Myanmar Daily News nowBurma Daily News Now
Myanmar is getting to know the paper in the dark ages.
With Newsweek passing its printed version and celebrity US papers being offered for purchase to keep them up, the printed press in Myanmar, also known as Burma, is on the up. The former army june has for 50 years censored, making it virtually impractical for unrelated intelligence groups to release every day.
They are now struggling to transport all 12 of the 12 personal papers they sell to drivers in Yangon's increasing jam. Thung Su Nyein's dreams were not exactly what he had been expecting. 7 Day Newspaper and other Myanmar papers are now struggling to make it. Public opinion and the abilities of the journalist have not yet caught up with the rapid changes in an industrial sector in which the web and the corporate world are beginning.
Myanmar is a 55 million-population nation with a wealthy literacy population. In April, when the so-called everyday period began, Thaung Su Nyein and other writers were expecting the reader to switch from their weekly newspapers to their one. But like many things in Myanmar, the crossing is complex. "Many of the reader criticised our layout, the designs," said Thaung Su Nyein.
7Day was one of Yangon's best-selling papers, 7Dayews. "Fifty years the paper has had on its front page who the US Premier saw last night. I think folks are expecting a whole bunch more formal press coverage," Thaung Su Nyein said.
Removing a page from the state press, his paper now contains more goverment newscasts. At that time, even messages and photographs of Suu Kyi were outlawed. The 7Day newsletter was cancelled for two week, but the sale more than compensated for the lack. If you become a political man, you're on the headlines every day," Thaung Su Nyein said.
At his Eleven Media Group, which will have the biggest print run, he noted that the reader still prefers to buy the newspaper over the other. "Reading the weeklies, folks think they report all the messages. It'?s not good for the newspaper. Monthly rate is about 600 Kyat ($0.62).
It is 200k ('21) for the newspaper, so they are comparing it," said the head of Eleven Medias. Rather than letting Weekly Eleven News expire, the firm is even using its earnings to subsidise casualties to New Orleans. It' the same history in 7Day News and other news businesses.
The award of more than 30 licences for dailies makes for very tough day-to-day operations. As Thaung Su Nyein says, "Every day's newspaper publishers compete with their own and others' newspapers. The reader and the owner of the medium are not the only ones who adapt. In Myanmar for many years, reporters had only one week to deal with.

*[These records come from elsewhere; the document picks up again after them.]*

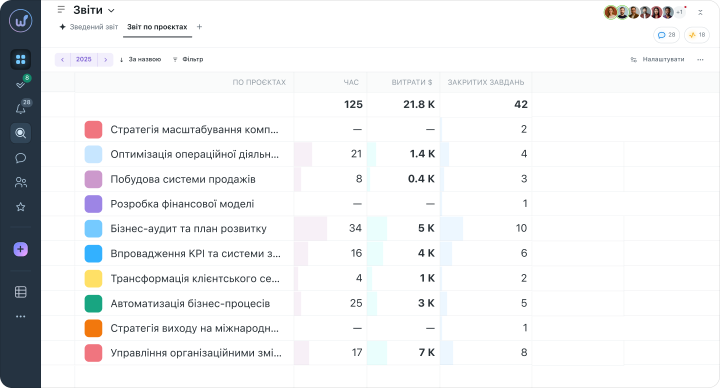Viewport: 720px width, 388px height.
Task: Open the favorites star icon in sidebar
Action: pyautogui.click(x=21, y=207)
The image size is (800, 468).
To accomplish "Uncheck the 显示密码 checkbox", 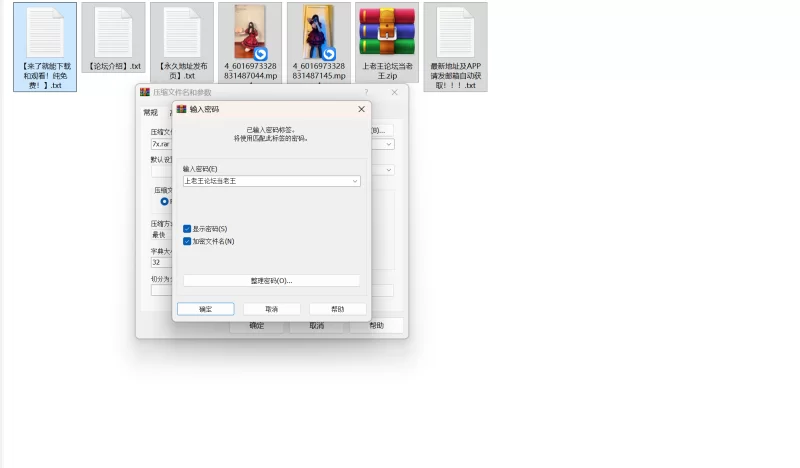I will coord(187,229).
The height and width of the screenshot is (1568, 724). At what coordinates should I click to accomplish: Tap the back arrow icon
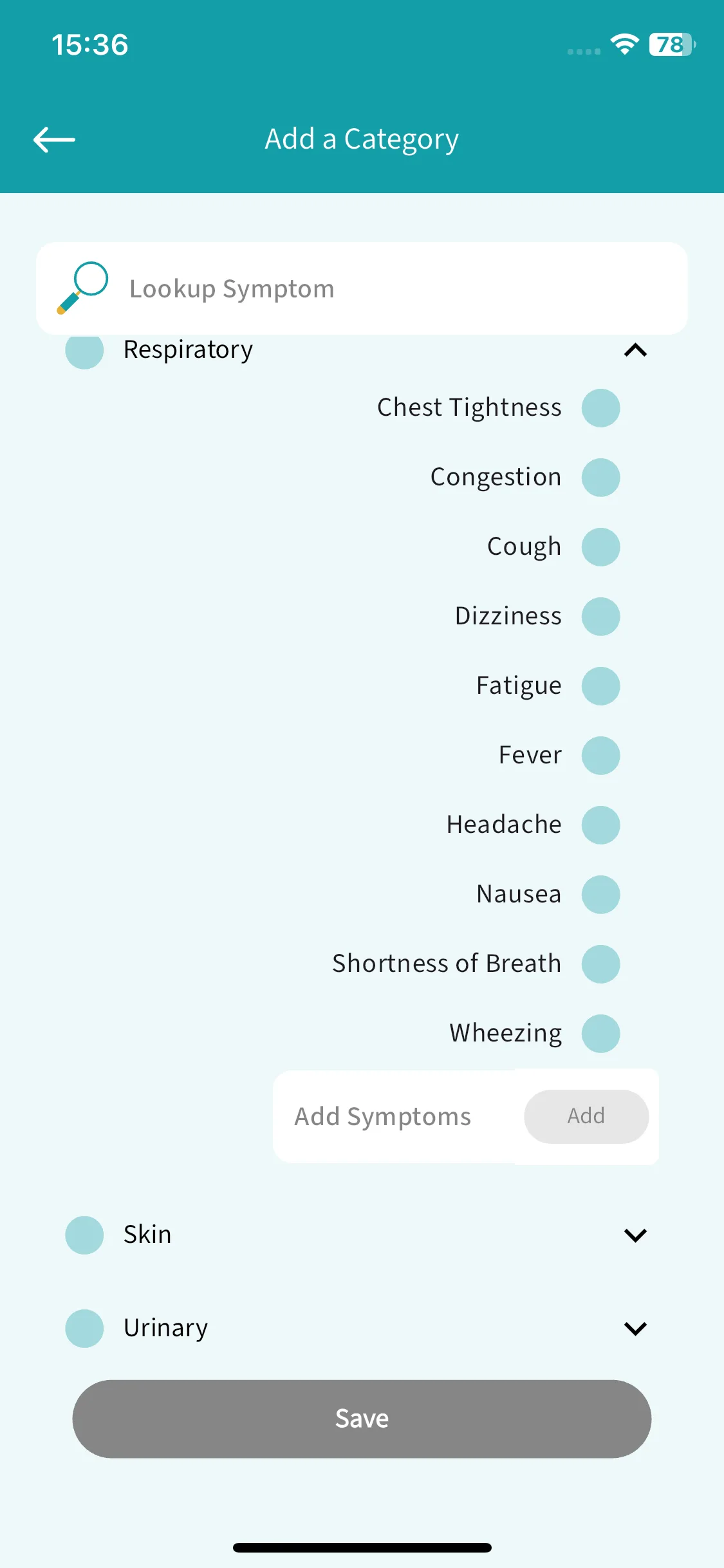pos(54,140)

"They' re not used to covering daily," said Toe Zaw Latt, DVB's office manager in Yangon, formerly known as the Democratic Voice of Burma, an exiles group of the Burmese press who came back to Myanmar last year. It' a different tale for most Myanmar's major mass communication groups, where older text books and curricula are used by local school curricula and newsgroups are being compelled to educate new staff.
There is much more for these young reporters to study. Whilst the paper is a first, reporters have already been experimenting with another editing tool: the smart phone. "I' m preparing because I know that the digital environment is on-line and mobile," he said. Facebook's near-only Myanmar Internet presence has already prompted 7Day to resume broadcasting.
"It has become a kind of aggregate of contents, newsfeeds and not just so-so. share. It has become a really important forum, even for intelligence organisations like ours. We' ll take care of the Facebook portal first, the latest Facebook messages before we take care of our website. That', said Thaung Su Nyein.
He is already looking to the future by working with HTC as he finds out how to make his paper workable. As part of the deal, the smart phone vendor updates the 7Day News application header lines whenever a subscriber turns on the link. It is Eleven Media's intention to capture the Dutch television channel with news programmes, documentary, travel reports and talkshows.
Analysts are predicting that Myanmar will be the last Southeast Asian nation where the pressure will withstand. In spite of the growing appeal of the web and popular ity of the corporate world, Kyaw Min Swe also thinks the ubiquitous newspaper will not be a threat to people. Thaung Su Nyein feels that the shortage of digital competence is a major problem for both message users and production professionals, whether it be day-to-day messages or real-time on-line reports.